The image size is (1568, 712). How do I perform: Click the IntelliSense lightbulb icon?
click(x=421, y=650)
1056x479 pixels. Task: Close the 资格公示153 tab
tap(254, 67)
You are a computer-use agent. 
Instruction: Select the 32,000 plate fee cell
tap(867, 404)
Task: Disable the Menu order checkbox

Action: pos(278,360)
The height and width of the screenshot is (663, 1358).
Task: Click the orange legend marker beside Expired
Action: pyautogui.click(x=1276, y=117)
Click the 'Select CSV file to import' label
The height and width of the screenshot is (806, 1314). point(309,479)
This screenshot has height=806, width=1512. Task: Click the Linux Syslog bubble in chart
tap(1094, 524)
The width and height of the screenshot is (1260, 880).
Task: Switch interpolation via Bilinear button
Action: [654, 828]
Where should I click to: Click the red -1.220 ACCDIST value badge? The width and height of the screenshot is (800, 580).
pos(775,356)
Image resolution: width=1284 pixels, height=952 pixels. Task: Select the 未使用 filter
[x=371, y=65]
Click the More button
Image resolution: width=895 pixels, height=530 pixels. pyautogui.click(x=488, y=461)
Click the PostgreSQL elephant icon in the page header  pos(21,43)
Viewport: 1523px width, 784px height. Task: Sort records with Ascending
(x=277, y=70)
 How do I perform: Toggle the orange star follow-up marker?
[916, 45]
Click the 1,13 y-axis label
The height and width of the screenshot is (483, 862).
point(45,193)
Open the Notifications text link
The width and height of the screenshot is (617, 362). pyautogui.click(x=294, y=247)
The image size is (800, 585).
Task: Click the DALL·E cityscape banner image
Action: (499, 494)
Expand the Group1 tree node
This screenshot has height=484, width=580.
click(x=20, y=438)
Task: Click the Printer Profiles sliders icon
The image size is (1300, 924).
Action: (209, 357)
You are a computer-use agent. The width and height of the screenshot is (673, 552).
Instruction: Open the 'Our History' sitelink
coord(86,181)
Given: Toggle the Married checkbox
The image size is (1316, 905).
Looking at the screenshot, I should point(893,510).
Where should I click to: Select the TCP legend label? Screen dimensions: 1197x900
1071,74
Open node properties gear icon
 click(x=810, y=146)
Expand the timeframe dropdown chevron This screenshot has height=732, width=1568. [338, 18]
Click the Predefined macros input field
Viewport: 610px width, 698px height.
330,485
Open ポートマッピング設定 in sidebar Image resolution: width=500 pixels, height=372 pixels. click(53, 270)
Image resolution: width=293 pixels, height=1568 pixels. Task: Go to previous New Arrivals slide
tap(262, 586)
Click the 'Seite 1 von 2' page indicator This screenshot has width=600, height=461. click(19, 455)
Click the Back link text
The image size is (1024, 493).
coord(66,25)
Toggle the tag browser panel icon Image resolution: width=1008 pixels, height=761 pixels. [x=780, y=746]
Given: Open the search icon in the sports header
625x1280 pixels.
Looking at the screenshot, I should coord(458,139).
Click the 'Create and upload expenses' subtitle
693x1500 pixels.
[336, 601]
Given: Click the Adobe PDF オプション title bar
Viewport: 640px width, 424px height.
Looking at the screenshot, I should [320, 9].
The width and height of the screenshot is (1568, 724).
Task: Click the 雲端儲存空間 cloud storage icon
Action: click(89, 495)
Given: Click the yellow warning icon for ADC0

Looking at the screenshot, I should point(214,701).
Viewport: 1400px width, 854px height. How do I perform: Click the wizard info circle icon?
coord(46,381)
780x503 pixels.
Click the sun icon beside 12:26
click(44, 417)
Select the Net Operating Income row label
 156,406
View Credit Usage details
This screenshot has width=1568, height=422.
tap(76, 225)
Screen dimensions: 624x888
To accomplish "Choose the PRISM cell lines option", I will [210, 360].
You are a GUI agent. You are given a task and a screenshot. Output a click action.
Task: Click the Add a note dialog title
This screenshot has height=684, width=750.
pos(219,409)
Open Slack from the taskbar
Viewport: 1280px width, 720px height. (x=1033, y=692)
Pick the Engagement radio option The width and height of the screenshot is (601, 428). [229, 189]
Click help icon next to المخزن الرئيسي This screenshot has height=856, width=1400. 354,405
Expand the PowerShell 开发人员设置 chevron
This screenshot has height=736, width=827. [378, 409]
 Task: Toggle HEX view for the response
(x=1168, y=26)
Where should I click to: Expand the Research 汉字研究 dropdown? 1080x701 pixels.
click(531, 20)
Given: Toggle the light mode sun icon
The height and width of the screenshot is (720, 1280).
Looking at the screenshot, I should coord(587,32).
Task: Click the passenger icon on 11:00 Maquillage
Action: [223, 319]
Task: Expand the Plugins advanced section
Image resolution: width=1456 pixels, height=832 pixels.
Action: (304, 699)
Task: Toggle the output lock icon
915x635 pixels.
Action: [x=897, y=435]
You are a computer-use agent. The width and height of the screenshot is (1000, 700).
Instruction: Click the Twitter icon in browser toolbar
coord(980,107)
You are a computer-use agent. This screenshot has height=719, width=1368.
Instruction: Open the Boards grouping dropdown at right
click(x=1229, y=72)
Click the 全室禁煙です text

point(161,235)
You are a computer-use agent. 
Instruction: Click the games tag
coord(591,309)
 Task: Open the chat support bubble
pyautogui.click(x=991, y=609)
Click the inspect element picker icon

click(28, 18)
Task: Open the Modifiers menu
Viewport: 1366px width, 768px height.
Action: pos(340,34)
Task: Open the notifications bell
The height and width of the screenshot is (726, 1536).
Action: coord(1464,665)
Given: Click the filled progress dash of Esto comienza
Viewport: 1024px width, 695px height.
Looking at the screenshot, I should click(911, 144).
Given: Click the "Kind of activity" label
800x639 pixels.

__Work item__
Keep every word as given and return the full listing.

__Response area__
The image size is (1568, 712). How do I perform: Click the IntelliSense lightbulb icon?
click(x=421, y=650)
1056x479 pixels. Task: Close the 资格公示153 tab
tap(254, 67)
You are a computer-use agent. 
Instruction: Select the 32,000 plate fee cell
tap(867, 404)
Task: Disable the Menu order checkbox

Action: pos(278,360)
The height and width of the screenshot is (663, 1358).
Task: Click the orange legend marker beside Expired
Action: pyautogui.click(x=1276, y=117)
Click the 'Select CSV file to import' label
The height and width of the screenshot is (806, 1314). point(309,479)
This screenshot has height=806, width=1512. Task: Click the Linux Syslog bubble in chart
tap(1094, 524)
The width and height of the screenshot is (1260, 880).
Task: Switch interpolation via Bilinear button
Action: [654, 828]
Where should I click to: Click the red -1.220 ACCDIST value badge? The width and height of the screenshot is (800, 580).
pos(775,356)
Image resolution: width=1284 pixels, height=952 pixels. Task: Select the 未使用 filter
[x=371, y=65]
Click the More button
Image resolution: width=895 pixels, height=530 pixels. pyautogui.click(x=488, y=461)
Click the PostgreSQL elephant icon in the page header  pos(21,43)
Viewport: 1523px width, 784px height. Task: Sort records with Ascending
(x=277, y=70)
 How do I perform: Toggle the orange star follow-up marker?
[916, 45]
Click the 1,13 y-axis label
The height and width of the screenshot is (483, 862).
point(45,193)
Open the Notifications text link
The width and height of the screenshot is (617, 362). pyautogui.click(x=294, y=247)
The image size is (800, 585).
Task: Click the DALL·E cityscape banner image
Action: (499, 494)
Expand the Group1 tree node
This screenshot has height=484, width=580.
click(x=20, y=438)
Task: Click the Printer Profiles sliders icon
The image size is (1300, 924).
Action: (209, 357)
You are a computer-use agent. The width and height of the screenshot is (673, 552).
Instruction: Open the 'Our History' sitelink
coord(86,181)
Given: Toggle the Married checkbox
The image size is (1316, 905).
Looking at the screenshot, I should point(893,510).
Where should I click to: Select the TCP legend label? Screen dimensions: 1197x900
1071,74
Open node properties gear icon
 click(x=810, y=146)
Expand the timeframe dropdown chevron This screenshot has height=732, width=1568. [338, 18]
Click the Predefined macros input field
Viewport: 610px width, 698px height.
330,485
Open ポートマッピング設定 in sidebar Image resolution: width=500 pixels, height=372 pixels. click(53, 270)
Image resolution: width=293 pixels, height=1568 pixels. Task: Go to previous New Arrivals slide
tap(262, 586)
Click the 'Seite 1 von 2' page indicator This screenshot has width=600, height=461. click(19, 455)
Click the Back link text
The image size is (1024, 493).
coord(66,25)
Toggle the tag browser panel icon Image resolution: width=1008 pixels, height=761 pixels. [x=780, y=746]
Given: Open the search icon in the sports header
625x1280 pixels.
Looking at the screenshot, I should coord(458,139).
Click the 'Create and upload expenses' subtitle
693x1500 pixels.
[336, 601]
Given: Click the Adobe PDF オプション title bar
Viewport: 640px width, 424px height.
Looking at the screenshot, I should [320, 9].
The width and height of the screenshot is (1568, 724).
Task: Click the 雲端儲存空間 cloud storage icon
Action: click(89, 495)
Given: Click the yellow warning icon for ADC0

Looking at the screenshot, I should point(214,701).
Viewport: 1400px width, 854px height. How do I perform: Click the wizard info circle icon?
coord(46,381)
780x503 pixels.
Click the sun icon beside 12:26
click(44, 417)
Select the Net Operating Income row label
 156,406
View Credit Usage details
This screenshot has width=1568, height=422.
tap(76, 225)
Screen dimensions: 624x888
To accomplish "Choose the PRISM cell lines option", I will [210, 360].
You are a GUI agent. You are given a task and a screenshot. Output a click action.
Task: Click the Add a note dialog title
This screenshot has height=684, width=750.
pos(219,409)
Open Slack from the taskbar
Viewport: 1280px width, 720px height. (x=1033, y=692)
Pick the Engagement radio option The width and height of the screenshot is (601, 428). [229, 189]
Click help icon next to المخزن الرئيسي This screenshot has height=856, width=1400. 354,405
Expand the PowerShell 开发人员设置 chevron
This screenshot has height=736, width=827. [378, 409]
 Task: Toggle HEX view for the response
(x=1168, y=26)
Where should I click to: Expand the Research 汉字研究 dropdown? 1080x701 pixels.
click(531, 20)
Given: Toggle the light mode sun icon
The height and width of the screenshot is (720, 1280).
Looking at the screenshot, I should coord(587,32).
Task: Click the passenger icon on 11:00 Maquillage
Action: [223, 319]
Task: Expand the Plugins advanced section
Image resolution: width=1456 pixels, height=832 pixels.
Action: (304, 699)
Task: Toggle the output lock icon
915x635 pixels.
Action: [x=897, y=435]
You are a computer-use agent. The width and height of the screenshot is (1000, 700).
Instruction: Click the Twitter icon in browser toolbar
coord(980,107)
You are a computer-use agent. This screenshot has height=719, width=1368.
Instruction: Open the Boards grouping dropdown at right
click(x=1229, y=72)
Click the 全室禁煙です text

point(161,235)
You are a computer-use agent. 
Instruction: Click the games tag
coord(591,309)
 Task: Open the chat support bubble
pyautogui.click(x=991, y=609)
Click the inspect element picker icon

click(28, 18)
Task: Open the Modifiers menu
Viewport: 1366px width, 768px height.
Action: pos(340,34)
Task: Open the notifications bell
The height and width of the screenshot is (726, 1536).
Action: coord(1464,665)
Given: Click the filled progress dash of Esto comienza
Viewport: 1024px width, 695px height.
Looking at the screenshot, I should click(911, 144).
Given: Click the "Kind of activity" label
800x639 pixels.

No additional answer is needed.